« Le Conseil des gouverneurs prévoit désormais que les taux d’intérêt directeurs de la BCE resteront à leurs niveaux actuels au moins jusqu’à la fin de 2019 (…) », annonçait Mario Draghi le 7 mars lors de la conférence de presse qui suivait la réunion du Conseil des gouverneurs de la Banque Centrale Européenne (BCE). Si la BCE communiquait jusqu’à présent sur une hausse des taux au troisième trimestre 2019, l’échéance est maintenant repoussée au premier trimestre 2020.

Depuis qu’elle a décidé de baisser ses trois taux directeurs en mars 2016, en réponse aux conséquences économiques et financières de la crise de 2008, ceux-ci sont restés inchangés à un niveau bas. Pourtant, de son côté, la Fed a déjà entamé la normalisation de sa politique monétaire, c’est-à-dire la remontée de ses taux.
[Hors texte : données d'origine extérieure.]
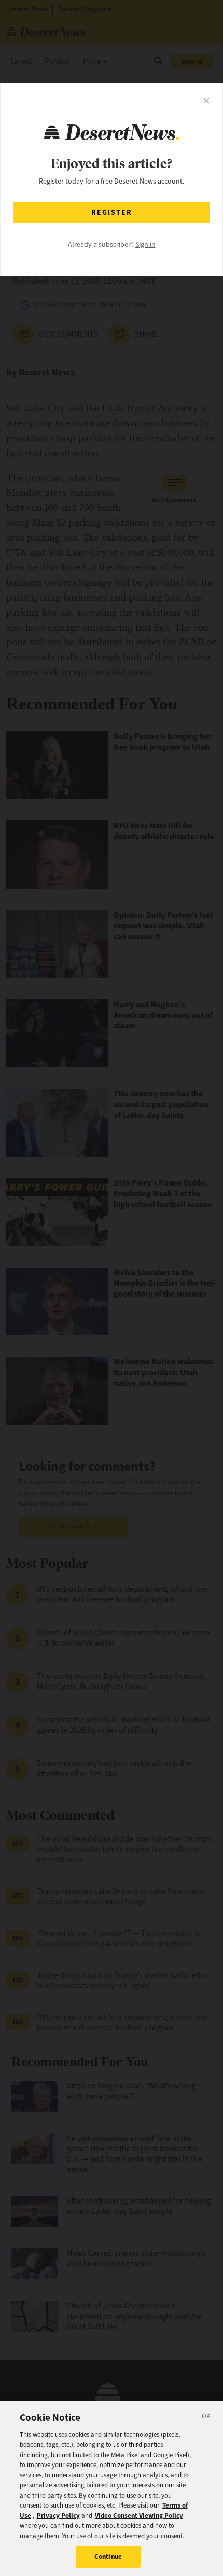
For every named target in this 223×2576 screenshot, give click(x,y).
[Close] (206, 2417)
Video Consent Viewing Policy (139, 2515)
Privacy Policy (58, 2515)
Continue (108, 2556)
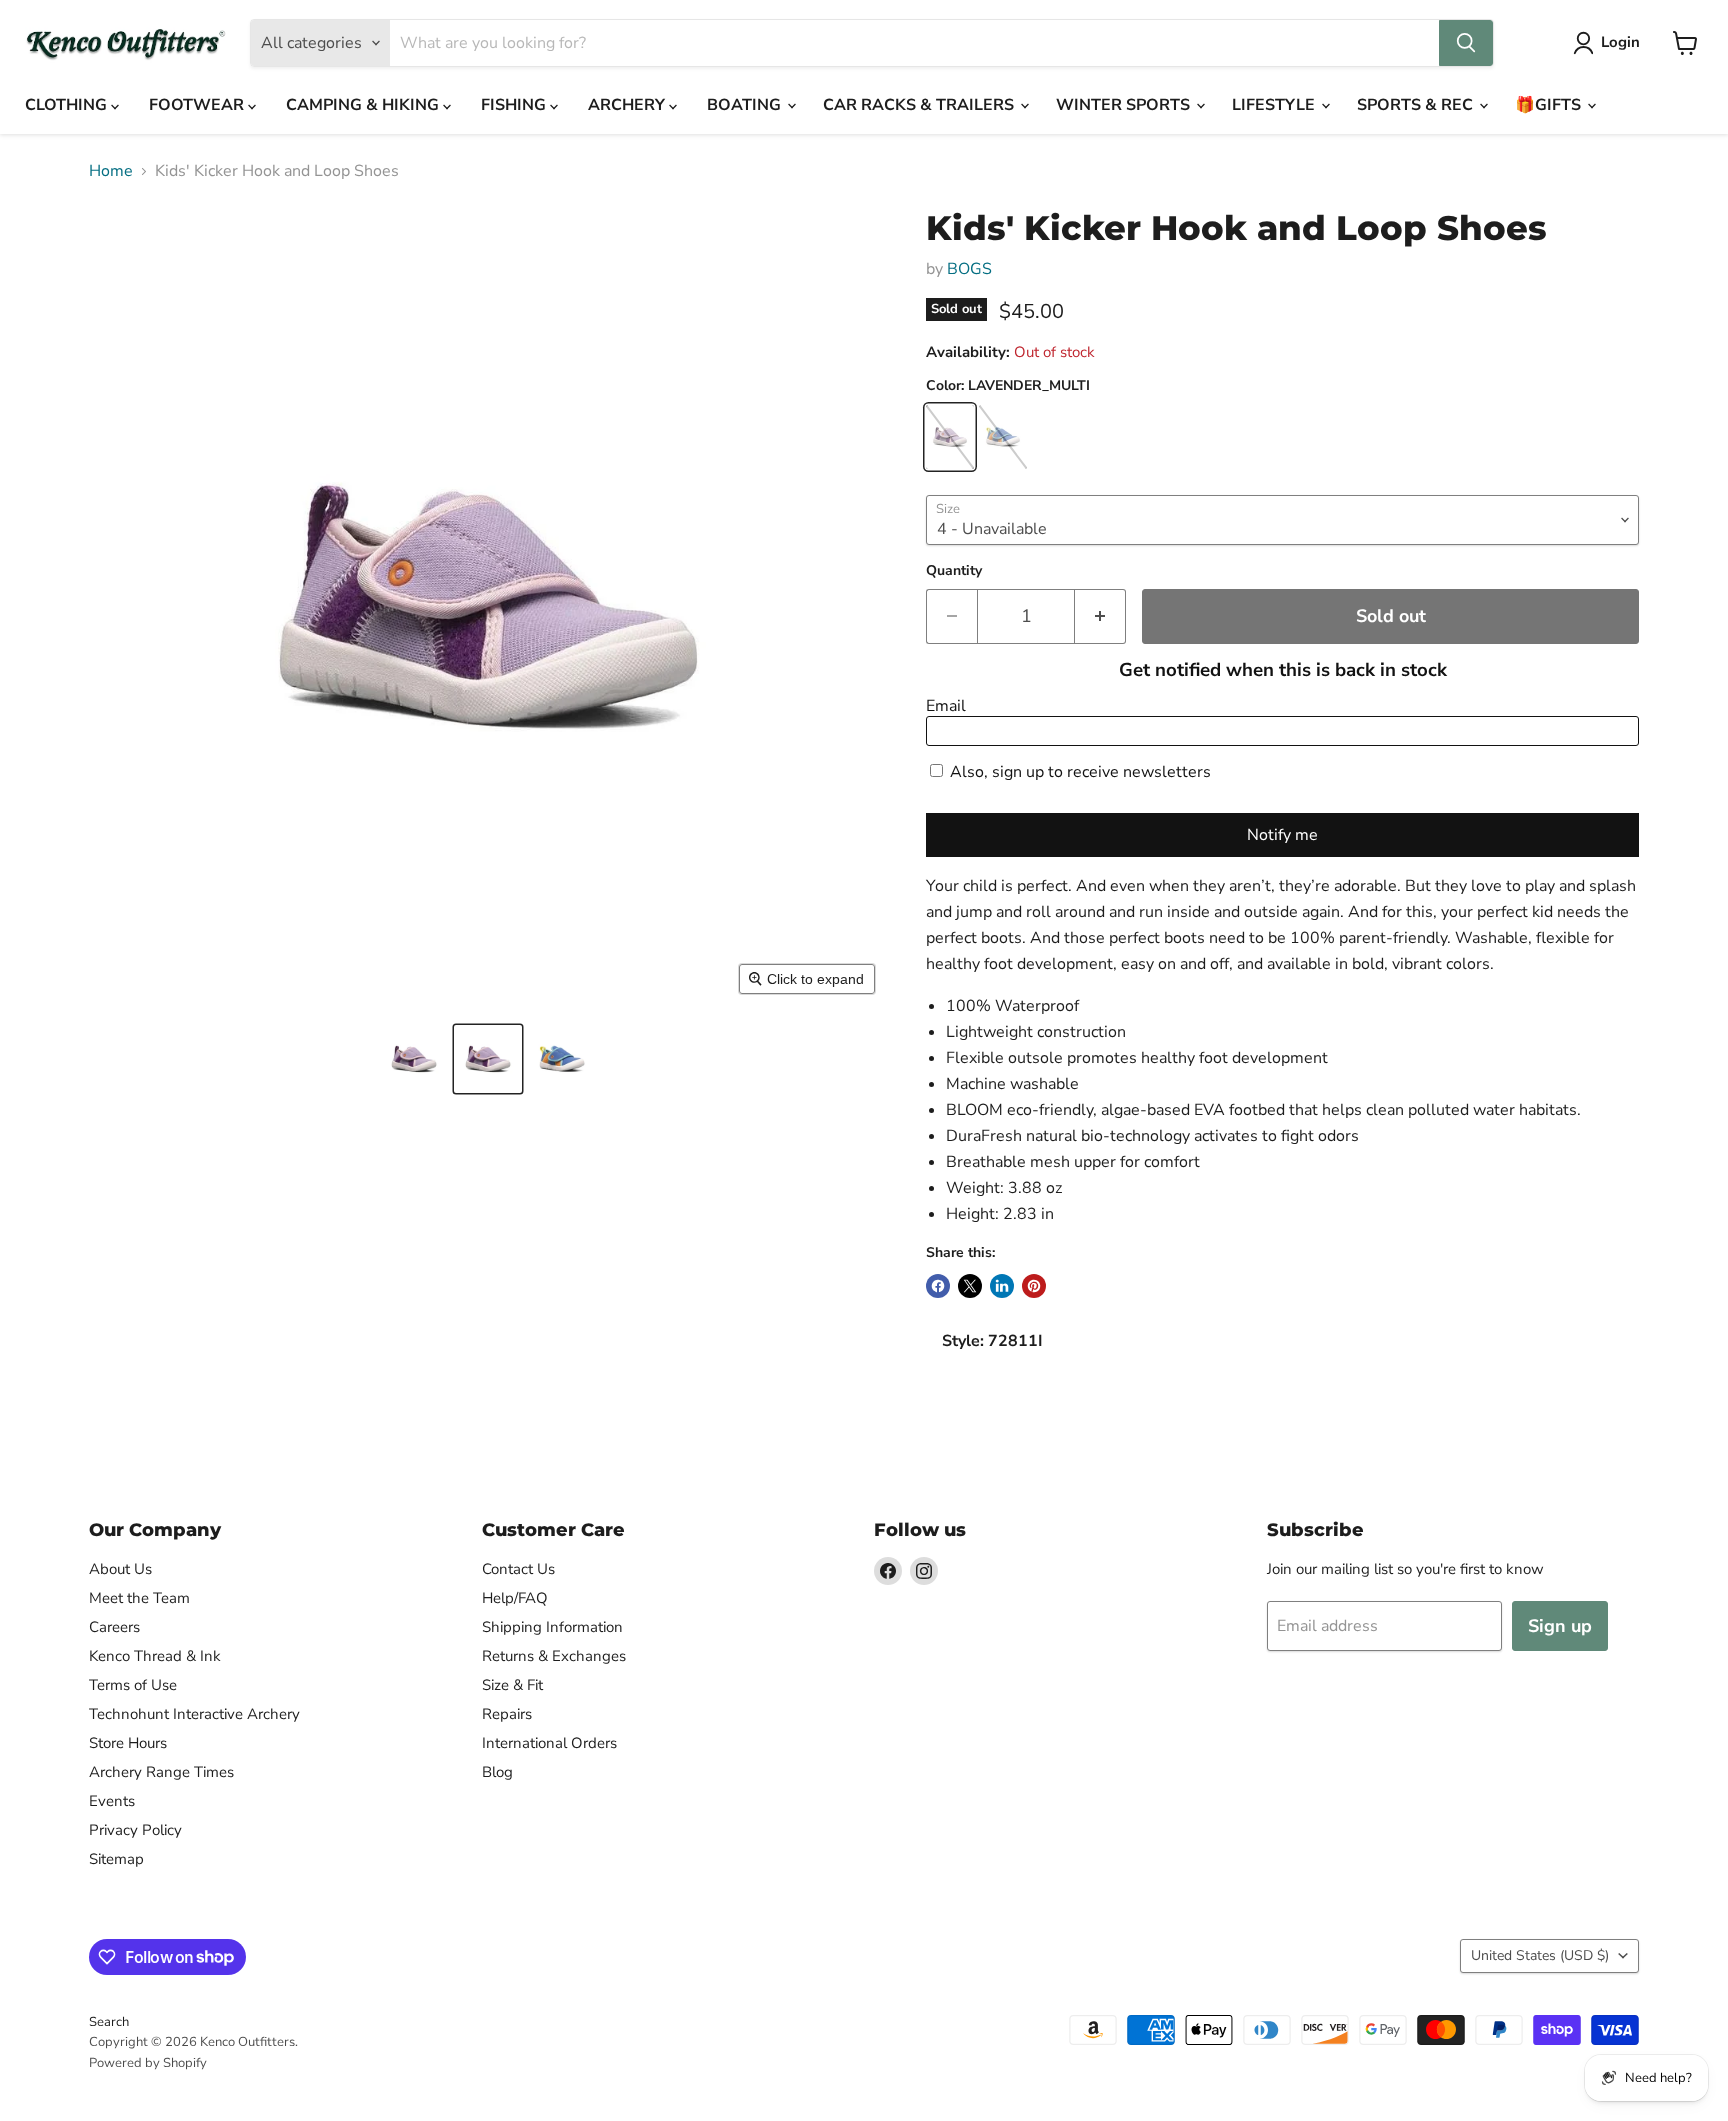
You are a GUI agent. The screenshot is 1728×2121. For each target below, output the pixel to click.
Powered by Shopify (148, 2063)
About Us (120, 1569)
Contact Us (518, 1569)
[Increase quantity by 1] (1100, 616)
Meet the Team (139, 1598)
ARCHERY (628, 105)
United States (1540, 1955)
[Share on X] (970, 1286)
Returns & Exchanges (554, 1656)
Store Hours (128, 1743)
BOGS (969, 269)
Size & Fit (512, 1685)
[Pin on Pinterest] (1034, 1286)
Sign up (1560, 1626)
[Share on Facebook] (938, 1286)
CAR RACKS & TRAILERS (920, 105)
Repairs (507, 1714)
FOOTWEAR (198, 105)
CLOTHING (68, 105)
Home (111, 171)
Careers (114, 1627)
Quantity (954, 571)
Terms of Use (133, 1685)
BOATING (746, 105)
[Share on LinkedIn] (1002, 1286)
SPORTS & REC (1417, 105)
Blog (497, 1772)
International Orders (549, 1743)
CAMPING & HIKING (364, 105)
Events (112, 1801)
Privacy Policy (135, 1830)
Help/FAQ (515, 1598)
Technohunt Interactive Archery (194, 1714)
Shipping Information (552, 1627)
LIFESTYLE (1275, 105)
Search (109, 2022)
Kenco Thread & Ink (155, 1656)
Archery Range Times (161, 1772)
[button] (414, 1059)
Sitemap (116, 1859)
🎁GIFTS (1550, 105)
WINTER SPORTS (1125, 105)
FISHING (515, 105)
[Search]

La banque centrale américaine avait choisi de les abaisser au moment de la crise financière, en décembre 2008.

Mais sa première remontée des taux s’est faite plus rapidement : en 2015. Ensuite, la Fed a graduellement augmenté ses taux, à neuf reprises, dont quatre fois en 2018. Pourquoi alors la BCE ne remonte-elle pas ses taux, sur le modèle de la Fed ?

La “surchauffe” des Etats-Unis

Pour le savoir, il faut déjà jeter un œil à la position qu’occupe aujourd’hui la zone euro dans le cycle économique, en comparaison à celle des États-Unis. En fonction de la position de l’économie dans le cycle, les Banques Centrales définissent les taux d’intérêt adéquats afin d’atteindre leurs objectifs : la stabilité des prix pour la BCE, la stabilité des prix et le plein-emploi pour la Fed. Compte tenu de la situation économique actuelle de la zone euro, il n’apparait pas optimal pour la BCE d’augmenter, à ce jour, ses taux.

Actuellement, l’économie américaine connaît une « surchauffe » qui génère des tensions au sein de l’économie. On les observe au travers d’un taux de chômage particulièrement faible (3,7% en 2018 et à 3,5% en 2019, selon les estimations de la Fed), à des niveaux proches de ceux du plein-emploi. Ainsi, l’inflation sous-jacente (la hausse des prix sauf prix de l’énergie et de l’alimentation) s’approche de l’objectif des 2%, qui devrait être atteint en 2019. Dans ce contexte, la Fed se devait de resserrer sa politique monétaire.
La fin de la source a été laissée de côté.